Zi fan ye mao - Life after life
Das war ein seltsamer, wortkarger, über weite Strecken stummer Film, in dem sehr viel durch eine graue, verstaubte, Industrielandschaft gewandert wurde. Die tote Frau eines Bauern ergreift Besitz von ihrem eigenen Sohn, spricht durch ihn - und niemand hat damit irgendwelche Probleme, so, als passiere das ständig.

Im Nachhinein beeindruckend fand ich die langen Kameraeinstellungen, die bedächtige, fast peinigende Erzählweise und die Abwesenheit jeglicher Musik.

Toz Bezi - Das Putztuch
Zwei Frauen in Istanbul putzen in den reichen Stadtvierteln, schlagen sich selber aber mehr schlecht als recht durchs Leben.
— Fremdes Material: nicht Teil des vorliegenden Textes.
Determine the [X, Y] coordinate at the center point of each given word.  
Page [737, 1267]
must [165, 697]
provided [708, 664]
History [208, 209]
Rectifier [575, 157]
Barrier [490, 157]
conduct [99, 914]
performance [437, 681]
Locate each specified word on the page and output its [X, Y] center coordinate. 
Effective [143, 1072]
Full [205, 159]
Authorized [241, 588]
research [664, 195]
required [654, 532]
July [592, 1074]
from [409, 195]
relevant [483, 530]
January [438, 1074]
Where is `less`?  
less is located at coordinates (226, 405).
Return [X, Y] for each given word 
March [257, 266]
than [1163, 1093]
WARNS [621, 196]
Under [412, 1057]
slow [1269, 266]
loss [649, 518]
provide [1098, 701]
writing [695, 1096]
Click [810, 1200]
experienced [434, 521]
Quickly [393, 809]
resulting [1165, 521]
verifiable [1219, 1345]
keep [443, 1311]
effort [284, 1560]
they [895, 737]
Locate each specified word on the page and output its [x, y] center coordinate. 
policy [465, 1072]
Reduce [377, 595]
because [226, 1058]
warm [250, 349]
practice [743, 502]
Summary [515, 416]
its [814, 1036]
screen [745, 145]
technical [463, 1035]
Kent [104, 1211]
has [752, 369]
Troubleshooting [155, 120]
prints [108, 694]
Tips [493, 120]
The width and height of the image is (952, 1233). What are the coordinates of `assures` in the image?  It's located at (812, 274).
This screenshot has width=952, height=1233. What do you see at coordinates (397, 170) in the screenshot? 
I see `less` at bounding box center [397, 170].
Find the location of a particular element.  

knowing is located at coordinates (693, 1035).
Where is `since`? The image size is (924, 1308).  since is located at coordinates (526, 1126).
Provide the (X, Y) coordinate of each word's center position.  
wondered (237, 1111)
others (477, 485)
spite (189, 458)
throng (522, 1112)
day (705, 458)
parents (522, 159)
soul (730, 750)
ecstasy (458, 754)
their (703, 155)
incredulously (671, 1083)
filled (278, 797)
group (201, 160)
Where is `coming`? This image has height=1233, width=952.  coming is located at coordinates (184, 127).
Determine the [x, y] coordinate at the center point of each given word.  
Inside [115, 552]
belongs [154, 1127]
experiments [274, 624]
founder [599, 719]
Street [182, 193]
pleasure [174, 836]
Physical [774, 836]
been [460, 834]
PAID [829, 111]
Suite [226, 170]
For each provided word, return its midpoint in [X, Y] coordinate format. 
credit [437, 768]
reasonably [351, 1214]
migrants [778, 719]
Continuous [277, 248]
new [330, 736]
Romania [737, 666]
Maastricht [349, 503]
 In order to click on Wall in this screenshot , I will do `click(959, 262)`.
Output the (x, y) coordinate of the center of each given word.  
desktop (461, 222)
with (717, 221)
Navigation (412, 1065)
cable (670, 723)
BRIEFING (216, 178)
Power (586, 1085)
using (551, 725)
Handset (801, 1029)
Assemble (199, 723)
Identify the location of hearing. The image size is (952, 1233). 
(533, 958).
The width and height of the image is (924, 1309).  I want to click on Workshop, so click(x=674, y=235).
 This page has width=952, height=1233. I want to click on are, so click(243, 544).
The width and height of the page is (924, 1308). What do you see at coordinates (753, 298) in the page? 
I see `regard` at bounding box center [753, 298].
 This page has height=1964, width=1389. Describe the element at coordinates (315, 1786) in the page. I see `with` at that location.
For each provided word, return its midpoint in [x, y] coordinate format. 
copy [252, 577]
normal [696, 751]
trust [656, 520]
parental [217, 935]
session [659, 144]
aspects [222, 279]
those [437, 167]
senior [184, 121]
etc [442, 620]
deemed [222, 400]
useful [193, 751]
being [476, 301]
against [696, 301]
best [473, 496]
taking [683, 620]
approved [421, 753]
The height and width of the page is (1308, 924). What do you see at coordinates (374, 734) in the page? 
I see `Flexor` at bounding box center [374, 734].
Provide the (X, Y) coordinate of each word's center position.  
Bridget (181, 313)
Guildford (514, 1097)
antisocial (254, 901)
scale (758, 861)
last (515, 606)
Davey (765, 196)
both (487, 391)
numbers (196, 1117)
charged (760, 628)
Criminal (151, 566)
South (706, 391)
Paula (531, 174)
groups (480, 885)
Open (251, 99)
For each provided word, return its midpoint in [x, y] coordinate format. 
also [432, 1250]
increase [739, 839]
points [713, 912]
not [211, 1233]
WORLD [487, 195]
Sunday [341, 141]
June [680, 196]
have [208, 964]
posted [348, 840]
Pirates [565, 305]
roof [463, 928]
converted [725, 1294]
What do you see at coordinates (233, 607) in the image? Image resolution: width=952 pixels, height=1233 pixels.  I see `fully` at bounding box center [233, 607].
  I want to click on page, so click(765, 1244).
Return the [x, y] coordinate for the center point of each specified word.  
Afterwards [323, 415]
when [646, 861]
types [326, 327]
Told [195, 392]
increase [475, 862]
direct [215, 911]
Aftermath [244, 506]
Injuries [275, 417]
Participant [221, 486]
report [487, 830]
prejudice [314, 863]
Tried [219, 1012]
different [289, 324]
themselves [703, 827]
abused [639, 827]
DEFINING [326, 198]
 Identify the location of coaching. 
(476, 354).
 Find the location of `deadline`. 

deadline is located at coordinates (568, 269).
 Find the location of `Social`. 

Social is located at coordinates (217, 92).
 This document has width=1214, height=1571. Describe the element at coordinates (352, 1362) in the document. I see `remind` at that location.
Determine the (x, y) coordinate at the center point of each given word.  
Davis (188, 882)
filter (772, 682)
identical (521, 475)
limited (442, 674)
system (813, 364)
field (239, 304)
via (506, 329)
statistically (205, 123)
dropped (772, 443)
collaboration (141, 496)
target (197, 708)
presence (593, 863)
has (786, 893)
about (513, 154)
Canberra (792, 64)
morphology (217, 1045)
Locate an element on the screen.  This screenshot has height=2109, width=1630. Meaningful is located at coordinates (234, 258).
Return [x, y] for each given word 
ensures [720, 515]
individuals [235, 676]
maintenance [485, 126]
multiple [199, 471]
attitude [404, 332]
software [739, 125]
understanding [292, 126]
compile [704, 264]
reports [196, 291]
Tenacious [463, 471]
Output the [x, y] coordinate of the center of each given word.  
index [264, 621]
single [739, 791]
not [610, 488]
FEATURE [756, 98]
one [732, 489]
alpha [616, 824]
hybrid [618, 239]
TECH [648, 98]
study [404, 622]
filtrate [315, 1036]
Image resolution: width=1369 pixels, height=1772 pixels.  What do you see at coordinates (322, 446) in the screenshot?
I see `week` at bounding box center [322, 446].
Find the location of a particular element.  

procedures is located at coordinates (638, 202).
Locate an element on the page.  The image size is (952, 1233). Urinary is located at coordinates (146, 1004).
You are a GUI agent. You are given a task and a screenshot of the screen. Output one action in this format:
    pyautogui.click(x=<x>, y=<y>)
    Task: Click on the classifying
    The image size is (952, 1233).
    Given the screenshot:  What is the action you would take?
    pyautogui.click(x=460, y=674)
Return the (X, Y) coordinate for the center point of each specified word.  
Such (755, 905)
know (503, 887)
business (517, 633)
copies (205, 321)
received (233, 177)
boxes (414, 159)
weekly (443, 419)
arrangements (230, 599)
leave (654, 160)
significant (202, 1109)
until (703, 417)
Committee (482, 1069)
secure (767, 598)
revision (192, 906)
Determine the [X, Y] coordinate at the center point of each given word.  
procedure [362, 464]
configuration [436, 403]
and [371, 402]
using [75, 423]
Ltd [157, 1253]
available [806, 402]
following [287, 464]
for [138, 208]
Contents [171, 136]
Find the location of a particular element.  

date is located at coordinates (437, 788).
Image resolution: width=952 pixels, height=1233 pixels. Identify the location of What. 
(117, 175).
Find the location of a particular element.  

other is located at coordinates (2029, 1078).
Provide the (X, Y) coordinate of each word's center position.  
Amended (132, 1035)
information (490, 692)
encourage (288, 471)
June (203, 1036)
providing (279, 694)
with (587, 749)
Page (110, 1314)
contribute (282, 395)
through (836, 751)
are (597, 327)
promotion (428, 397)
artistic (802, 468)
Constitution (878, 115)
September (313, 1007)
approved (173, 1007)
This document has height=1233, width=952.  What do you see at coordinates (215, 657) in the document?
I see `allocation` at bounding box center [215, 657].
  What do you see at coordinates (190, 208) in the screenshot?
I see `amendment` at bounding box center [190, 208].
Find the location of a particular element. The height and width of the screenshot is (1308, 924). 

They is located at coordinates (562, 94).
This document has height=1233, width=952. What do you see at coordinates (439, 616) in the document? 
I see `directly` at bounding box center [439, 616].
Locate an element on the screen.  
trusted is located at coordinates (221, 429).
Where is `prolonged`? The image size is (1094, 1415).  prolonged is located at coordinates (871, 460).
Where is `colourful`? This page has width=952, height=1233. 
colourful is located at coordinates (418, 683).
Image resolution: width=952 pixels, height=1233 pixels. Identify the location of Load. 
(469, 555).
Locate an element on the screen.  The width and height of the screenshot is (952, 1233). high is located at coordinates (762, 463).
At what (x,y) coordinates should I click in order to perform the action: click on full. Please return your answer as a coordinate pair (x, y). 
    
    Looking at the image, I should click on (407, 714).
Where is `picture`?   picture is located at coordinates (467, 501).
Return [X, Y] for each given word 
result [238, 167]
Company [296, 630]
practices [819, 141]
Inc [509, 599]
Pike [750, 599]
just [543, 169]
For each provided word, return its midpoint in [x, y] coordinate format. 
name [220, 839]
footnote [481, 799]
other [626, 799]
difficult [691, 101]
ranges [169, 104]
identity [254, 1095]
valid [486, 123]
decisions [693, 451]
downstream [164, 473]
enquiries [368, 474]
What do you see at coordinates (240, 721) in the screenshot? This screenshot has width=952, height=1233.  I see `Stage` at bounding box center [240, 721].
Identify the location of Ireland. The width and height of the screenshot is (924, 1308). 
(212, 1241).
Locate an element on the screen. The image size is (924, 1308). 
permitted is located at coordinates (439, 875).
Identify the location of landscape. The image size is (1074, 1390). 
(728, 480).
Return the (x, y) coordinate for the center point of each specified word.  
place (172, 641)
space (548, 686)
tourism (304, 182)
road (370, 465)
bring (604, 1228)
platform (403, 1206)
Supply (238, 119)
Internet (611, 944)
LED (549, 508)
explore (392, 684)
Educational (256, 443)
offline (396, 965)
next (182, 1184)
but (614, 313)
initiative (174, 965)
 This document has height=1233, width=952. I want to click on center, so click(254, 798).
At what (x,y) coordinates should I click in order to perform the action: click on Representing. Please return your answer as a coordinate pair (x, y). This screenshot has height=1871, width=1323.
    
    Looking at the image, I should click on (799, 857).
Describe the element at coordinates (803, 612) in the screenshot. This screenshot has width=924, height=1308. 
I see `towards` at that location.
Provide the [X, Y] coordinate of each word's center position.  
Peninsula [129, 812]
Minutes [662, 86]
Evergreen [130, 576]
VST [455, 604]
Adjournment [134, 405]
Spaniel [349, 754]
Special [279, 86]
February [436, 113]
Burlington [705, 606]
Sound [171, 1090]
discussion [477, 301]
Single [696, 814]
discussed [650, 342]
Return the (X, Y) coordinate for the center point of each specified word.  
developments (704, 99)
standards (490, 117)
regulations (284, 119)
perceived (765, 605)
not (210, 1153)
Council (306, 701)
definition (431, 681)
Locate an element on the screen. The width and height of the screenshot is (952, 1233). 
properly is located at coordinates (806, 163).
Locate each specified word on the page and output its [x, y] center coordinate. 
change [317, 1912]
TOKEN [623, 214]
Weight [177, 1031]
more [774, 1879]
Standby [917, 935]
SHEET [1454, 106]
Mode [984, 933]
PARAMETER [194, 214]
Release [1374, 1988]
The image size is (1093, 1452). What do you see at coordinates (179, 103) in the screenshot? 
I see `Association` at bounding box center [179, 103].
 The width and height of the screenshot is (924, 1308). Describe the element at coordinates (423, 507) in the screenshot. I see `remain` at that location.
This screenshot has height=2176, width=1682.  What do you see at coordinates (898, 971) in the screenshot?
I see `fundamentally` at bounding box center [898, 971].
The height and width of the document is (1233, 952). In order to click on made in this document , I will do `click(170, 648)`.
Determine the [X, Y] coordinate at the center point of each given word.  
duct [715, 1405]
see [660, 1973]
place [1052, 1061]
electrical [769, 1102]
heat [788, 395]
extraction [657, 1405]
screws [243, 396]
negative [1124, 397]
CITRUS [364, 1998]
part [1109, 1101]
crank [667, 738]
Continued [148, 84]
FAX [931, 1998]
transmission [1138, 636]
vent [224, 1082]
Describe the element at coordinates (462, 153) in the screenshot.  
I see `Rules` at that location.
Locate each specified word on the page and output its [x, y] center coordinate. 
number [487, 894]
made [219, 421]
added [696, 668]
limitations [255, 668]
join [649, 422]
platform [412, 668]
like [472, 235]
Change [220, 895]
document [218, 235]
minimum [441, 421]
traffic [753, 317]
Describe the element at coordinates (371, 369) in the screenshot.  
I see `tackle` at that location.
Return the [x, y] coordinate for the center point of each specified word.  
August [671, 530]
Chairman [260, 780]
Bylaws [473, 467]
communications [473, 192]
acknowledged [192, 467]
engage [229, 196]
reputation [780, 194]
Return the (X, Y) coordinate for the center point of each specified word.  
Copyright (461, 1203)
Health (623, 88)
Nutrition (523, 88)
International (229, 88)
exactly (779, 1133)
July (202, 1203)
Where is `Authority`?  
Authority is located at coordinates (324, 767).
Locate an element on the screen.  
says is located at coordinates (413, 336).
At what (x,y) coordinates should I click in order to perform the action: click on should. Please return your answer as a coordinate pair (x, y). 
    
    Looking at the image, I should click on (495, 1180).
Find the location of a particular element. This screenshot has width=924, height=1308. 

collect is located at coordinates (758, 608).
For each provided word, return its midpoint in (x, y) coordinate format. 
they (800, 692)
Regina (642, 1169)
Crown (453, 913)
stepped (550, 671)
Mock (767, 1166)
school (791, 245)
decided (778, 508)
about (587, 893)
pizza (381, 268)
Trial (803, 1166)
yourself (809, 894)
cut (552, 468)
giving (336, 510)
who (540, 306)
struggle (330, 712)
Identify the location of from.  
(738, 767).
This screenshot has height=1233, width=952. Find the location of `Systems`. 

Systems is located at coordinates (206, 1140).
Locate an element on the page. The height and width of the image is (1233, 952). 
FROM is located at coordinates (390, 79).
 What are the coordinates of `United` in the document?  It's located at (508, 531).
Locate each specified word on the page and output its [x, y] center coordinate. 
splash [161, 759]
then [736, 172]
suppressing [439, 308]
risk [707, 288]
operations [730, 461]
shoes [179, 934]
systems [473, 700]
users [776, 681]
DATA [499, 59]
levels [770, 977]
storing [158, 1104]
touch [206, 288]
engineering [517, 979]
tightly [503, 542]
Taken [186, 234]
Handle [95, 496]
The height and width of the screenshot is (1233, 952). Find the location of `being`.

Als der Mann der jüngeren Frau sie mit ihrem kleinen Kind sitzenläßt, fährt die langsam in Richtung Depression, kann ihren Strom nicht mehr bezahlen und ihre Miete - und verschwindet irgendwann, das Kind bei ihrer Freundin gut aufgehoben wissend.

Inhebek Hedi
Ein junger Tunesier wird auch mit Mitte zwanzig noch von seiner Mutter und seinem Bruder dirigiert, die alle Entscheidungen für ihn treffen - wo er wohnen, wen er heiraten, wo er arbeiten soll. Aber auf einem Vertreterjob in einem Touristenort lernt er eine Frau kennen, in die er sich (wohl) verliebt - auch wenn das dann plötzlich alles sehr schnell passiert, zu schnell für jemanden, der sonst nie selber sagt, was er will. Diese Begegnung reicht zwar, um sich von seiner Familie etwas zu lösen, aber sie riecht nicht für den letzten Schritt, sich auf die Frau, in die er sich da verliebt hat, auch tatsächlich einzulassen.